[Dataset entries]
════════

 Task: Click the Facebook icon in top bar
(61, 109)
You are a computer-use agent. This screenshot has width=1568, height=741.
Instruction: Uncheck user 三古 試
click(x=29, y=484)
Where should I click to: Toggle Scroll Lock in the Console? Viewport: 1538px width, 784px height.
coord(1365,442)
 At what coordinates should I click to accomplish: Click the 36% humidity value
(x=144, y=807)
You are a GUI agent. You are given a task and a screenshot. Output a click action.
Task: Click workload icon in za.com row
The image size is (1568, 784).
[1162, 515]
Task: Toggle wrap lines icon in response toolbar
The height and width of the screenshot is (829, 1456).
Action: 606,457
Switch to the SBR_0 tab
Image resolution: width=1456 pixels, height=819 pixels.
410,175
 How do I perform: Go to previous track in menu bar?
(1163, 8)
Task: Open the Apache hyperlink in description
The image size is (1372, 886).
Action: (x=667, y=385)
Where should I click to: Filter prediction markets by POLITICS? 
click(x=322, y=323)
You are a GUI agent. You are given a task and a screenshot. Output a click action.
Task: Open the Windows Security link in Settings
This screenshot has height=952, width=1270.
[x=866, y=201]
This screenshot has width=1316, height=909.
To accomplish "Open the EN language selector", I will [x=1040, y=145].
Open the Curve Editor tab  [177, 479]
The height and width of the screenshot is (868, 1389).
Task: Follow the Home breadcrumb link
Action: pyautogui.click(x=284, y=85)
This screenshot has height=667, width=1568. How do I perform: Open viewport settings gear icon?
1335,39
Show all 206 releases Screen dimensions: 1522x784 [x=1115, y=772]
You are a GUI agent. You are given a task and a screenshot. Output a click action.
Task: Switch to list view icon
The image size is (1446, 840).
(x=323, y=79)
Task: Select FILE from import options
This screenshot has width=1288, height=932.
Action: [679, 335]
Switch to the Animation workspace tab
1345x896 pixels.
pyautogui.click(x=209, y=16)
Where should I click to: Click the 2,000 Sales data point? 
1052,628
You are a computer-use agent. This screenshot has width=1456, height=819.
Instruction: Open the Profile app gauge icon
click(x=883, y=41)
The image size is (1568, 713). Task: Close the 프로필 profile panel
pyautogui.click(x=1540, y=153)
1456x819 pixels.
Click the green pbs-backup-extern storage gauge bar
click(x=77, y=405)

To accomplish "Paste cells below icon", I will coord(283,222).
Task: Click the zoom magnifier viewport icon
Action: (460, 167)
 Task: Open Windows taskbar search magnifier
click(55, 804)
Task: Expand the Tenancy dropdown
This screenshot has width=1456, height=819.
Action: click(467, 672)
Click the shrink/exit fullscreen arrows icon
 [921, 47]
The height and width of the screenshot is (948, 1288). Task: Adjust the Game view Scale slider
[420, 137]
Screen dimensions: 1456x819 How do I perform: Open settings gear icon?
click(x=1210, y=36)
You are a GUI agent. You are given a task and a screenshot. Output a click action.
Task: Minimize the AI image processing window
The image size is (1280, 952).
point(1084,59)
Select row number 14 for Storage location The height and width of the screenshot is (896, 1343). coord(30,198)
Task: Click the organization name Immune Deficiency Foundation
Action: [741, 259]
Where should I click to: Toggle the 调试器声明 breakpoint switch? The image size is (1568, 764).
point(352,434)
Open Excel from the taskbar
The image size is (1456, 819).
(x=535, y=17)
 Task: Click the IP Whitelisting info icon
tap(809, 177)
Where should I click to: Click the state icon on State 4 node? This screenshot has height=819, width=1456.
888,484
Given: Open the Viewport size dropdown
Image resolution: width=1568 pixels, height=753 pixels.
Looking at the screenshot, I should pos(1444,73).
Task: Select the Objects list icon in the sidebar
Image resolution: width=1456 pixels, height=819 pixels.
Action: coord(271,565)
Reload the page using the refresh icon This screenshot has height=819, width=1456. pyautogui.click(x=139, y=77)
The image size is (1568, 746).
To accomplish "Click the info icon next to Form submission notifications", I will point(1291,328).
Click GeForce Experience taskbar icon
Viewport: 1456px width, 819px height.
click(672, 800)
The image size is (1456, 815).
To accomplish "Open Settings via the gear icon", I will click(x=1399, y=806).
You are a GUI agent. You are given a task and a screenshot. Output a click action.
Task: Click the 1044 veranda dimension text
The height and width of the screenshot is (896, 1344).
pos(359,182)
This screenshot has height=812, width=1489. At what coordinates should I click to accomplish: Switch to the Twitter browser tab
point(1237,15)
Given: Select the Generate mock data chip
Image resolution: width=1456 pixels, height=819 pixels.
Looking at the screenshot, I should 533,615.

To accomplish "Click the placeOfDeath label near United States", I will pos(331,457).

════════

To do:
Your answer should be exactly the lines of the data above, from the first through the line containing "Task: Click workload icon in za.com row".

Reply:
 Task: Click the Facebook icon in top bar
(61, 109)
You are a computer-use agent. This screenshot has width=1568, height=741.
Instruction: Uncheck user 三古 試
click(x=29, y=484)
Where should I click to: Toggle Scroll Lock in the Console? Viewport: 1538px width, 784px height.
coord(1365,442)
 At what coordinates should I click to accomplish: Click the 36% humidity value
(x=144, y=807)
You are a GUI agent. You are given a task and a screenshot. Output a click action.
Task: Click workload icon in za.com row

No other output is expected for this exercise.